Chaos im Hause Langenbach
Barbara Stadler (links) und Melli Scherl von der Theatergruppe Fischbachau im Stück „Ein Haus steht Kopf“. Foto: Marion Riedl
Theater in Fischbachau
Eine wilde Geschichte, großes Schauspiel und viel Komik: Das alles bietet die Theatergruppe Fischbachau in ihrem Stück „Ein Haus steht Kopf“. Im Klostersaal Fischbachau wird das Stück (Regie: Christian Scherl) noch bis zum 06. Februar 2026 gespielt.
Es scheint perfekt
Das Leben könnte so schön sein. Die Zukunft in rosigen Farben malen sich Kurt und Dagmar Langenbach, dargestellt von Tobi Daller und Barbara Stadler, bei einem Gläschen Sekt aus. Die Verwandtschaft ist weit weg, der Großvater ins Pflegeheim abgeschoben und wenn nun die wohlerzogene und außerordentlich gut geratene Tochter Chrissy (Melli Scherl) ihr Studium beginnt, dann kann man sogar nackt durchs Haus laufen. Alles scheint perfekt. Scheint!
Plötzlich steht das Haus auf dem Kopf
Wie ein Tornado bricht das Chaos im Haus Langenbach aus und das Unheil nimmt seinen Lauf. Plötzlich flattert Tochter Chrissy wie eine „Fledermaus“ als Gothic-Verschnitt mit schwarz gefärbtem Haar, Lederklamotten und schwarzen Lippen ins traute Heim und lebt ihre spätpubertäre Phase in vollen Zügen aus. Melli Scherl schafft es mit patzigen Antworten und Gesten, die scheinbar mutierte Tochter zu mimen und das Stück voranzutreiben. Auch die Schwester von Dagmar Langenbach nebst etwas dümmlichem Ehemann nistet sich bei den Langenbachs ein. Veron Liebl und Gerd Sörgl agieren gekonnt miteinander. Vor allem Gerd Sörgl beweist komödiantisches Talent und hat so einige Lacher auf seiner Seite.

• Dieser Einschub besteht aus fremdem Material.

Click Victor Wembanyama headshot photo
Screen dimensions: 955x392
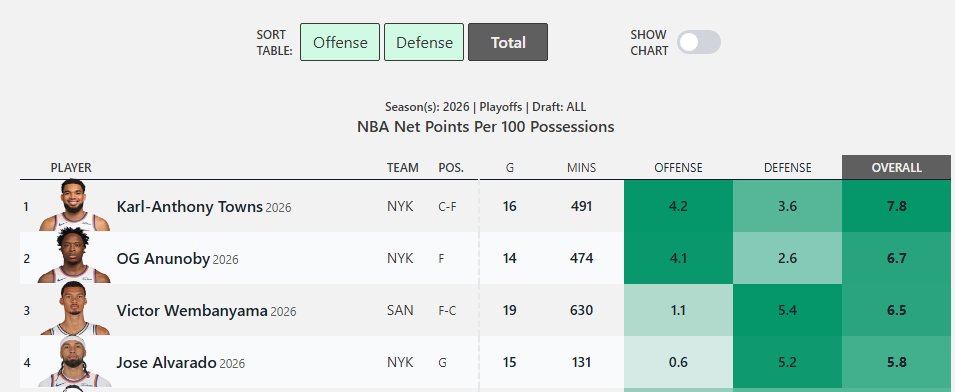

Bringt viel Komik auf die Bühne: die Theatergruppe Fischbachau. Foto: Privat
Männermordende Ratschenmafia
Es kommt wie es kommen muss: Auch Langenbachs Bruder Rainer zieht es zurück ins alte Nest, sein altes Zimmer ist noch vorhanden. Ferdinand Vitzthum alias Rainer Langenbach ist mehr als überzeugend. Als etwas zurückgebliebener und weinerlicher Charakter nimmt er zum Teil die ganze Bühne für sich ein. Sein ganzes Spiel ist urkomisch und spiegelt die Spielfreude der gesamten Theatergruppe wider.
Als Opa Adam Langenbach mit seinem Krankenpfleger im Schlepptau auch noch aus dem Pflegeheim ausbüchst und Unterschlupf im Haus Langenbach sucht, ist die Spitze des Eisberges fast erreicht. Thomas Greinsberger als Großvater kann leider nur streckenweise überzeugen, da er sich zum Teil viel zu agil bewegt.

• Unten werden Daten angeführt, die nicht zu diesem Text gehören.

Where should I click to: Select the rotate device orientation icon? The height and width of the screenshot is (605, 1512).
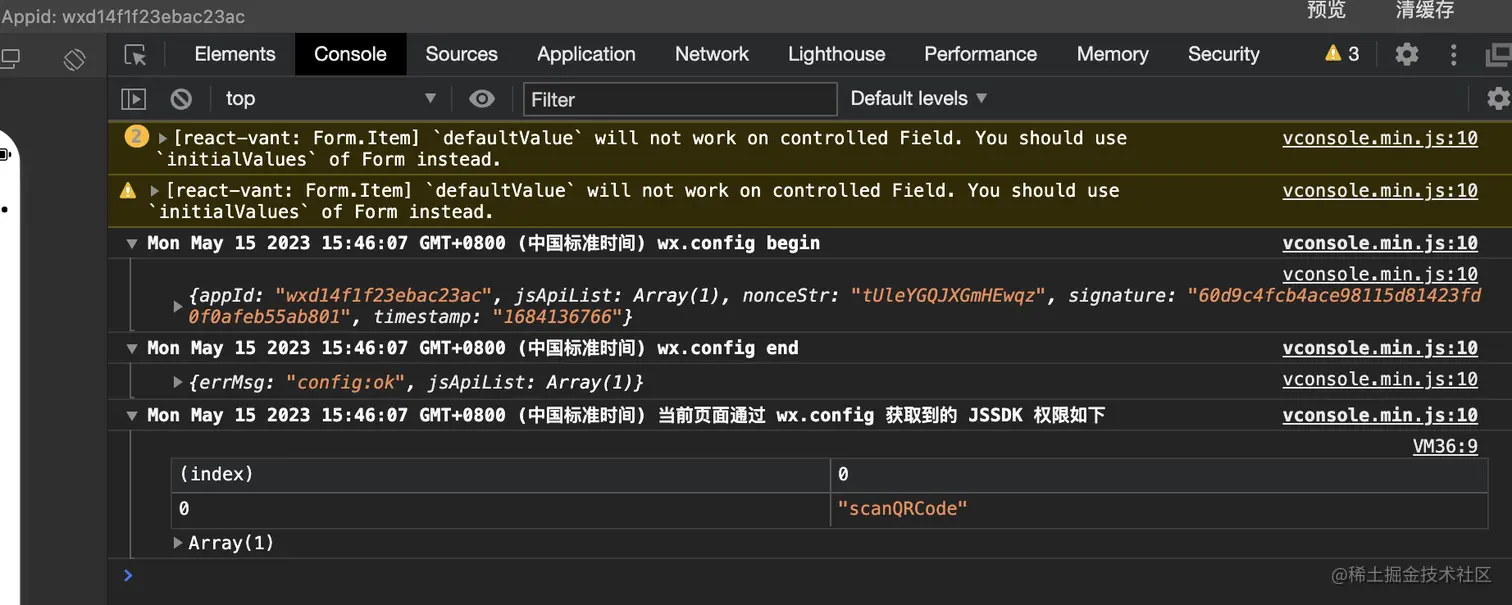click(x=75, y=59)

Gekrönt wird das ganze Wirrwarr von der Nachbarin Ruth Fuchs, die vor lauter Neugier die Langenbachs regelrecht „stalkt“. Barbara Schoner kann ihrer Rolle als „männermordende Ratschenmafia“ kaum gerecht werden. Was aber nicht ihrer schauspielerischen Talentlosigkeit geschuldet ist, sondern ihrem Alter: Sie ist viel zu jung. Ihr Part hätte Potential, aber aufgrund ihrer Jugendlichkeit verpufft dieses leider viel zu oft.
Verdeckte Sicht
Tobi Daller und Barbara Staller als Ehepaar Langenbach haben das perfekte Spiel miteinander für sich entdeckt. Beide Akteure brillieren durch ihr schauspielerisches Können. Mit Witz und Charme schauspielern sie sich durch die drei Akte des Stückes. Besonders Tobi Daller begeistert durch seine Mimik, die sich durch das ganze Theater, je größer das Chaos wird, immer weiter steigert. Seinen Höhepunkt findet es, als der Großvater das Haus in eine Spielhölle verwandelt und seine Frau sich aus Verzweiflung ins Koma säuft. Spätestens jetzt bleibt kein Auge mehr trocken.
Das Theatervergnügen wird lediglich dadurch etwas getrübt, dass etwa die Hälfte des Publikums keine Sicht auf die Akteure hat, sobald diese zu dritt auf dem Sofa sitzen. Auf der rechten Bühnenseite positioniert, werden zwei Spieler vom direkt am Rand Sitzenden komplett verdeckt. Der Abend mit der Theatergruppe Fischbachau ist dennoch ein vergnüglicher, der Theaterfreunden vorbehaltlos empfohlen werden kann.